MATERIAL.
-=-=-

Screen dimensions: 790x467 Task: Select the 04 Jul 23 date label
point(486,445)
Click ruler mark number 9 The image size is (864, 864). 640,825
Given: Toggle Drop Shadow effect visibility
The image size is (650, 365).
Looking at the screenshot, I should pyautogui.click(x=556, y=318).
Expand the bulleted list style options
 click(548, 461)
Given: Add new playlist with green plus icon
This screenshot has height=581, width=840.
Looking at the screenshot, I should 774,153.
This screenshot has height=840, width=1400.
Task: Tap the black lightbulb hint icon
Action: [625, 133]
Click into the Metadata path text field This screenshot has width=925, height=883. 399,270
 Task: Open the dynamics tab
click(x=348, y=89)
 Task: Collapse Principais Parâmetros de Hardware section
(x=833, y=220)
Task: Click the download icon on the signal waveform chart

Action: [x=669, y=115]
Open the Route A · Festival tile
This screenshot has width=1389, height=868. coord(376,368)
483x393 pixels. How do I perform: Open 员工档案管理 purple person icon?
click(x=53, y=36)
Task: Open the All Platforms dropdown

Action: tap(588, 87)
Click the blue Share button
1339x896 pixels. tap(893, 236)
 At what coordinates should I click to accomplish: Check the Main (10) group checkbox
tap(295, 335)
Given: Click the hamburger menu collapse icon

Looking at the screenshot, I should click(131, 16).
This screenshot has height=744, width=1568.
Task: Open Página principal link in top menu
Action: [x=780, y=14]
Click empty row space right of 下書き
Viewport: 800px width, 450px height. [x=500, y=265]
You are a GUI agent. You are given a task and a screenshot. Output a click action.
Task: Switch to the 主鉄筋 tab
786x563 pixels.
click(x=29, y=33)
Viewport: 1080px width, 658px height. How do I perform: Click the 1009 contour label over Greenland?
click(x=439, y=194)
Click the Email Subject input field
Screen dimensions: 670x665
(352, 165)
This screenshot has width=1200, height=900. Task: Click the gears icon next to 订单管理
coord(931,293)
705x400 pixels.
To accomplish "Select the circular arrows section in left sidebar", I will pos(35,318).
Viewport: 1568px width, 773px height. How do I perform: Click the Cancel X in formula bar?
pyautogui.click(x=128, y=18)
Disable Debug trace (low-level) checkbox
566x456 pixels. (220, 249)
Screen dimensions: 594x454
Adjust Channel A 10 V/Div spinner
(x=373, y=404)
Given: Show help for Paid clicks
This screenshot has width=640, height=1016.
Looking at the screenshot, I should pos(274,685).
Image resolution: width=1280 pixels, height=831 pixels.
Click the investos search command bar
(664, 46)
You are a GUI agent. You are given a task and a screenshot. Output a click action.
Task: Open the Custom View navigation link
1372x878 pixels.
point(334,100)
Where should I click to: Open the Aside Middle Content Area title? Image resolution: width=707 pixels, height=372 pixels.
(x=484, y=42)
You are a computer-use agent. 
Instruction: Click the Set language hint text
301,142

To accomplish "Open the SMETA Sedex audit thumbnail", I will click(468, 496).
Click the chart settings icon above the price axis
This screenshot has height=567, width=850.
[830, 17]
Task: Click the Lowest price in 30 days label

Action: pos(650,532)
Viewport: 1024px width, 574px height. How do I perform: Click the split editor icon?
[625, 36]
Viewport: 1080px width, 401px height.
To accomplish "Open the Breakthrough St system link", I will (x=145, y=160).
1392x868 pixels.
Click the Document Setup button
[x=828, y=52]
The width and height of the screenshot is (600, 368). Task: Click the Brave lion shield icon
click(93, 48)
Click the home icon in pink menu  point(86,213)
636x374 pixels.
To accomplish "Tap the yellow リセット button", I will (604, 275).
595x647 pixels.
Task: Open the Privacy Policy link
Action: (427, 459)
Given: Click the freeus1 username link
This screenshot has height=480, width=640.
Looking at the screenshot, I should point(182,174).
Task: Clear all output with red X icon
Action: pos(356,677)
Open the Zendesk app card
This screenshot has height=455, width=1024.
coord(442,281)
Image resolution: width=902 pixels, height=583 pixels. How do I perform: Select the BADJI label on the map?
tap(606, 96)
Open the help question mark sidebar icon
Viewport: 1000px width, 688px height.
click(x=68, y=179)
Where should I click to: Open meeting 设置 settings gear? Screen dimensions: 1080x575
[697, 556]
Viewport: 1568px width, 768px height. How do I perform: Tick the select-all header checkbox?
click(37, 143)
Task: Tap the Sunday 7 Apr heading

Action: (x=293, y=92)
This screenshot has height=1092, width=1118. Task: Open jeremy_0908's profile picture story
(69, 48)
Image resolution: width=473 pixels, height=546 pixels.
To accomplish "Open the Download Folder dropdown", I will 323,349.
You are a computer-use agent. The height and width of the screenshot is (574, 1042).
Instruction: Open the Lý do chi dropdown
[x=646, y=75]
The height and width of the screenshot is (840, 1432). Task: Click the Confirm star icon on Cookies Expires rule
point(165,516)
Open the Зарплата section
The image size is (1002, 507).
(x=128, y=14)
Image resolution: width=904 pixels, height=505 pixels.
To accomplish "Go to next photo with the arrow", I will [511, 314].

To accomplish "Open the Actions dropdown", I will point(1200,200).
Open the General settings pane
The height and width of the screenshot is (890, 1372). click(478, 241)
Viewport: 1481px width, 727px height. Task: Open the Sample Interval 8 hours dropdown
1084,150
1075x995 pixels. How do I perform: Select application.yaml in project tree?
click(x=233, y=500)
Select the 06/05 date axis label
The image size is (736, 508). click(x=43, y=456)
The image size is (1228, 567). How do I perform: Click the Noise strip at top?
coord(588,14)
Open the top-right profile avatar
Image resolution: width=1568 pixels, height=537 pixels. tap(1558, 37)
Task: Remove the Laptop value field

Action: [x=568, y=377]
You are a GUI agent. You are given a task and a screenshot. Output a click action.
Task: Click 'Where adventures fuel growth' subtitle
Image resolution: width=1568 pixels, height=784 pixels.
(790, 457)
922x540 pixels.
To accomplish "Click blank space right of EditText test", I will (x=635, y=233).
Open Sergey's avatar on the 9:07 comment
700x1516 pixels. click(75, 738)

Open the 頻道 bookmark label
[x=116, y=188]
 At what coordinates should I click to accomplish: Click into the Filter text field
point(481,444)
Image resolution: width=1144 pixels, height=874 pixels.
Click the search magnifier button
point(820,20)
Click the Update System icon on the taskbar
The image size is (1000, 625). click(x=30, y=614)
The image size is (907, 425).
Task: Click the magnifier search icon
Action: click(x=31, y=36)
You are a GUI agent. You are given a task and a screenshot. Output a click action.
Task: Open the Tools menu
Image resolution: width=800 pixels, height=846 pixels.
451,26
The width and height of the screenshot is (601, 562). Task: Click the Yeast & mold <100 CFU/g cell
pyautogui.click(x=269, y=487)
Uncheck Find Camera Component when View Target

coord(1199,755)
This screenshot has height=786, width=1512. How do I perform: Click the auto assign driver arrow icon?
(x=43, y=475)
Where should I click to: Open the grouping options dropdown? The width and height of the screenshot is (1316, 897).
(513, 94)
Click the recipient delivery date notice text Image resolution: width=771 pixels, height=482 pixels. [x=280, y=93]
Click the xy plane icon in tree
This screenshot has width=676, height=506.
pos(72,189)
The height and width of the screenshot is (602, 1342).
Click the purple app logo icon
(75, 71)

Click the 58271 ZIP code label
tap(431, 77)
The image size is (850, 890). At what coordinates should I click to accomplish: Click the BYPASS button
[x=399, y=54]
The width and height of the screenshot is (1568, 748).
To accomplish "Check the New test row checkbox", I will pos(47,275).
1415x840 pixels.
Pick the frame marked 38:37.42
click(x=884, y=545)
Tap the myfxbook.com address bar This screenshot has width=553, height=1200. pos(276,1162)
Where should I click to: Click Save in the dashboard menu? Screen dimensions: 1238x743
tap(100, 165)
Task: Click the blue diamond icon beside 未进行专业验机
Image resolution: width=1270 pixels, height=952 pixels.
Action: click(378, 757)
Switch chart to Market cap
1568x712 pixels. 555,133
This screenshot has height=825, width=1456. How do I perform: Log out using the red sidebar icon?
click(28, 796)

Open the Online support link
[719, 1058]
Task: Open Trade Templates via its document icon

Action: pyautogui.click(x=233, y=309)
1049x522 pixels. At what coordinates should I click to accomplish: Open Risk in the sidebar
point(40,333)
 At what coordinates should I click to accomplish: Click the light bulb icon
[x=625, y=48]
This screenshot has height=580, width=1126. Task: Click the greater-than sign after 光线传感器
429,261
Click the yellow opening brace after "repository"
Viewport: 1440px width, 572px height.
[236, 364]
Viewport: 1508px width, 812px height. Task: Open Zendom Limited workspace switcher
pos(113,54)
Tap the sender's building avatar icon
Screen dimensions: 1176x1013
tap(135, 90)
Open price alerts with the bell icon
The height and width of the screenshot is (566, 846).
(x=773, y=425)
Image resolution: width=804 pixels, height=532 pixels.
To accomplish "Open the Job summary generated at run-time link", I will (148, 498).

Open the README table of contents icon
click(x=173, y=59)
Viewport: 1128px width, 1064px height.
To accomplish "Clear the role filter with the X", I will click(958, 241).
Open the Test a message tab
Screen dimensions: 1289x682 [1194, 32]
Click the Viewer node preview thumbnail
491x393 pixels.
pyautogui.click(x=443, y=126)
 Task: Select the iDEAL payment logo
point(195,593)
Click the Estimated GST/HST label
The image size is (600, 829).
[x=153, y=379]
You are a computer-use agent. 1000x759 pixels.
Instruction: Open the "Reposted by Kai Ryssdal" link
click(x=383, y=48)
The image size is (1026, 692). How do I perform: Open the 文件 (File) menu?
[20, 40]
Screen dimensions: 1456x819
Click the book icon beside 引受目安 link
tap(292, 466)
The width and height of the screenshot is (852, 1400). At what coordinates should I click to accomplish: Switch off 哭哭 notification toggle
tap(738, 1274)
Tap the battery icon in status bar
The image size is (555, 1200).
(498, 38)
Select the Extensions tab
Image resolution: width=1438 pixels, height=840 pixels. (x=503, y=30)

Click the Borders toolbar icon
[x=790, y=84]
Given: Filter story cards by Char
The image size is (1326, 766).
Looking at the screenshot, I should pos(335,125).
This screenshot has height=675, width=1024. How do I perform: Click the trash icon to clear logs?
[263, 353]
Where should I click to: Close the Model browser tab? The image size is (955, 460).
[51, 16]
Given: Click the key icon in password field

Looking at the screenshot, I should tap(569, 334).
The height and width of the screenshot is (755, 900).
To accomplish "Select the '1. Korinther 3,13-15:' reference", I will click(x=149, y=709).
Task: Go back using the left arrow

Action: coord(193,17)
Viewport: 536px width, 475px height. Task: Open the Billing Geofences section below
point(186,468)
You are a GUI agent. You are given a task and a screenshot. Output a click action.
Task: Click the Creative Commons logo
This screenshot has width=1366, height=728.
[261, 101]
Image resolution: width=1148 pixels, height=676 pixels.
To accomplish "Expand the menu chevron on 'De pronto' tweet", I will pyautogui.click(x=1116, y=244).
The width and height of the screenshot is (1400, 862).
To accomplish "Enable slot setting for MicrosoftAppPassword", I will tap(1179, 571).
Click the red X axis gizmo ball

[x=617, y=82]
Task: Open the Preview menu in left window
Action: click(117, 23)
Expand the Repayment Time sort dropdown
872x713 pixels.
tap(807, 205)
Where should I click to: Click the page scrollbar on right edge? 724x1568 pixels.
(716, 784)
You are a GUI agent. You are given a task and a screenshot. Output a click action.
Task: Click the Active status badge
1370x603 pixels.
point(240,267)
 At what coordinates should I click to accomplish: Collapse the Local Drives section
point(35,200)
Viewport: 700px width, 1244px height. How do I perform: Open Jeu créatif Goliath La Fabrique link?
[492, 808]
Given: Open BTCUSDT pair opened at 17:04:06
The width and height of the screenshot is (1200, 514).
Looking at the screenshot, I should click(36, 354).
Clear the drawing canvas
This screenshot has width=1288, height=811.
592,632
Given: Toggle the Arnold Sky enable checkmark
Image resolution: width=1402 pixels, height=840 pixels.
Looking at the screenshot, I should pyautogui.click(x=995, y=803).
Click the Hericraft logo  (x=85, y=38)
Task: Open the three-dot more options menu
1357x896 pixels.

-=-=-

GIVEN PROBLEM. Copy out the records word for word, everything from the line containing "Task: Open Trade" down to the line containing "[x=153, y=379]", both of those lines included.

PROBLEM SOLUTION.
Task: Open Trade Templates via its document icon

Action: pyautogui.click(x=233, y=309)
1049x522 pixels. At what coordinates should I click to accomplish: Open Risk in the sidebar
point(40,333)
 At what coordinates should I click to accomplish: Click the light bulb icon
[x=625, y=48]
This screenshot has height=580, width=1126. Task: Click the greater-than sign after 光线传感器
429,261
Click the yellow opening brace after "repository"
Viewport: 1440px width, 572px height.
[236, 364]
Viewport: 1508px width, 812px height. Task: Open Zendom Limited workspace switcher
pos(113,54)
Tap the sender's building avatar icon
Screen dimensions: 1176x1013
tap(135, 90)
Open price alerts with the bell icon
The height and width of the screenshot is (566, 846).
(x=773, y=425)
Image resolution: width=804 pixels, height=532 pixels.
To accomplish "Open the Job summary generated at run-time link", I will (148, 498).

Open the README table of contents icon
click(x=173, y=59)
Viewport: 1128px width, 1064px height.
To accomplish "Clear the role filter with the X", I will click(958, 241).
Open the Test a message tab
Screen dimensions: 1289x682 [1194, 32]
Click the Viewer node preview thumbnail
491x393 pixels.
pyautogui.click(x=443, y=126)
 Task: Select the iDEAL payment logo
point(195,593)
Click the Estimated GST/HST label
The image size is (600, 829).
[x=153, y=379]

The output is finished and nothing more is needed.